AI Safety · France · Spain · Hugging Face
Nemotron 3.5 Content Safety: Customizable Multimodal Safety for Global Enterprise AI
Compiled by KHAO Editorial — aggregated from 1 source. See llms.txt for citation guidance.
★ Tier-1 Source
This post covers what changes in 3.5, the design decisions behind each new capability, and how to integrate the model into production safety pipelines.
Key facts
- Nemotron 3.5 Content Safety averages 97% harmful-content classification accuracy on Multilingual Aegis Cultural + Adapted (prompt classification) (harmful-f1) across 12 languages
- Nemotron 3.5 Content Safety is built on Google Gemma 3 4B IT (4B parameters), providing a 128K context window, strong vision-language reasoning, and broad multilingual coverage
- Nemotron 3.5 Content Safety averages 89% harmful-content classification accuracy on RTPLX (prompt classification) (harmful-f1) across 12 languages
- On Multilingual Aegis, Nemotron 3.5 averages 96.5% harmful-content classification accuracy across 12 languages
Summary
Nemotron 3 introduced image understanding; Nemotron 3.5 deepens the multimodal integration.
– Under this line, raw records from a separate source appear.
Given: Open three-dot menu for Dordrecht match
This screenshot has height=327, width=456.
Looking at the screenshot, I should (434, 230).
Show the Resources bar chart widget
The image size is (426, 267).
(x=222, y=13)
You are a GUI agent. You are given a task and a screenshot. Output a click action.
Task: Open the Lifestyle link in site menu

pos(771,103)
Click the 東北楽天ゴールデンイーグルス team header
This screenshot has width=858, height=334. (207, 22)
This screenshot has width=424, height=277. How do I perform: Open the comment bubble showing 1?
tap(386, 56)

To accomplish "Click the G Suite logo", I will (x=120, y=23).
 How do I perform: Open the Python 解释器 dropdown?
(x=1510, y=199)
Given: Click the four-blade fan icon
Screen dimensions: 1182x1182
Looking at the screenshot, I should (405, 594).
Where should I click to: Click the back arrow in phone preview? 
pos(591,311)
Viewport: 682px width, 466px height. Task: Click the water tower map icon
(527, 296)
Nemotron 3.5 maintains the 12-language explicit training coverage of its predecessors— English, French, Spanish, German, Chinese, Japanese, Korean, Arabic, Hindi, Russian, Portuguese, and Italian —while also inheriting strong zero-shot generalization across approximately 140 languages from the Gemma 3 base model. This is the most significant architectural addition in 3.5 relative to Nemotron 3. This extends the work first introduced in Nemotron Content Safety Reasoning 4B to the full multimodal, multilingual setting. Every safety verdict in Nemotron 3.5 can be accompanied by an auditable reasoning trace via an optional think mode.